Una raccolta firme che ha raggiunto più di 200 adesioni e una pec inviata ad Anas, ai comuni di Savona, Quiliano e Vado e alla Provincia con al centro una preoccupazione legata ai lavori sul ponte di Zinola.
Ad inviarla un gruppo di abitanti della zona delle Murate e che vivono lungo il torrente Quiliano e il Trexenda che hanno segnalato la criticità legata all'accumulo di materiale sabbioso alla foce.
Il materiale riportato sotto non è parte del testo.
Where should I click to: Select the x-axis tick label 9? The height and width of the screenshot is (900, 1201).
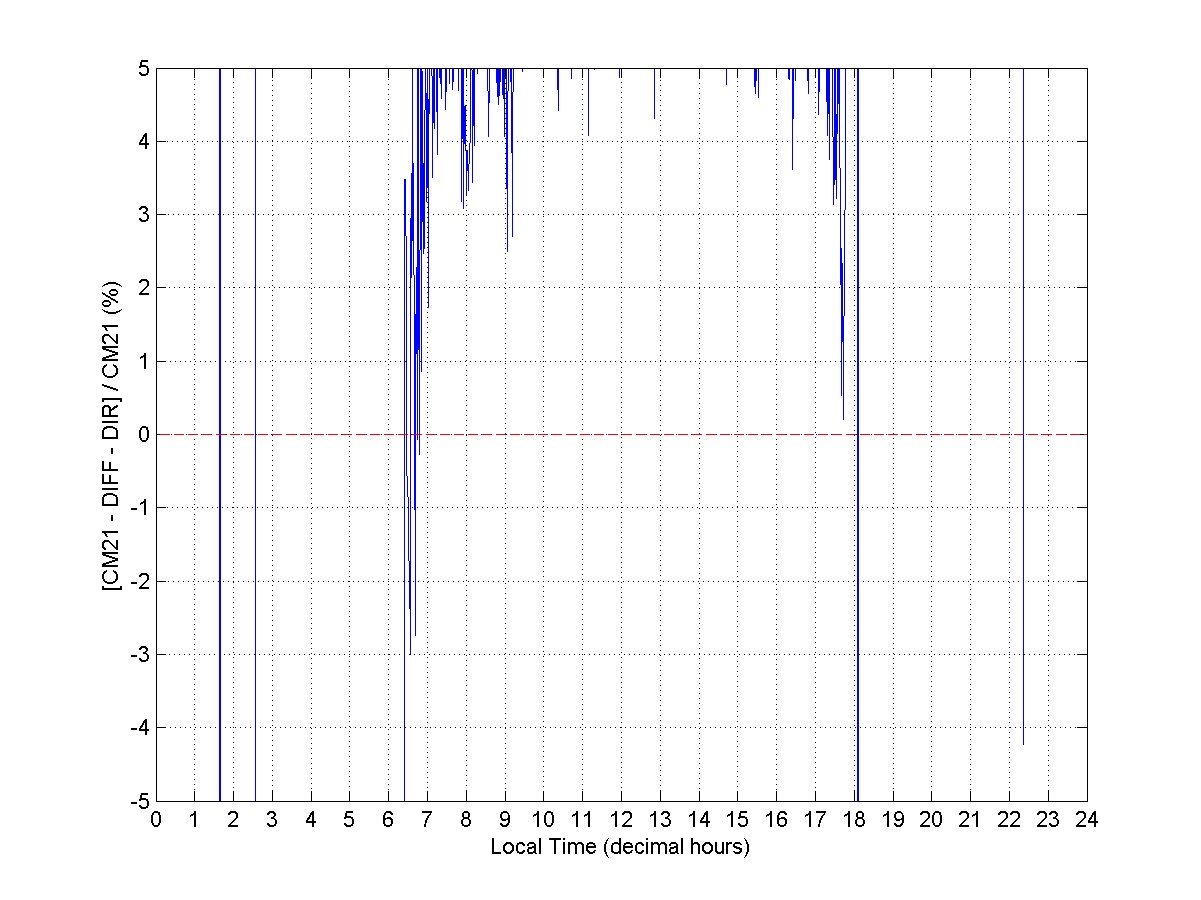tap(505, 819)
"Come è noto sono in corso i lavori di rifacimento del Ponte di Zinola, sito sulla Via Aurelia, che collega il Comune di Savona con quello di Vado Ligure. È un lavoro necessario visto lo stato del ponte stesso ma ci si chiede se siano state prese le dovute misure precauzionali a difesa delle persone e delle cose presenti sulle rive del fiume Quiliano, zona a forte rischio di esondazione come già veriticatosi negli anni precedenti e come segnalato da cartelli stradali - spiegano - Ad oggi la foce del flume è oggetto di un grande restringimento con installazione di new jersey di cemento, alti sui 3 metri, a delimitazione di un'ampia area della foce riempita con terriccio. È stata lasciata solo una piccola zona di sbocco in concomitanza con la fuoriuscita dell'acqua proveniente dalla centrale elettrica".
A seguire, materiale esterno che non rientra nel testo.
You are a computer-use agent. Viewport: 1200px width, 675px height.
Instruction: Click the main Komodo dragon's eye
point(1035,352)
"Cosa è stato previsto in caso di allerta rossa? C'e un piano di ernergenza? Se il flume non può liberamente defluire al mare sicuramente si innalzerà tanto da allagare strade e creando grave pericolo per l'incolumità delle persone e delle cose - continuano - Per altro l'attuale situazione dell'alveo del fiume è molto carente e necessita di una approfondita manutenzione. Ci sono alberi, canne, ed una profondità inadeguata tra il lotto e l'argine. Considerato che il periodo più soggetto a forti piogge è settembre ed ottobre e che sicuramente i lavori non saranno terminati entro tale data si chiede, ad ognuno dei soggetti in indirizzo, per propria competenza, di intervenire tempestivamente (soprattutto con la pulizia del flume) al fine di evitare pericoli".
I lavori sul ponte erano iniziati lo scorso maggio.
Le tre amministrazioni comunali avrebbero comunque richiesto spiegazioni ad Anas.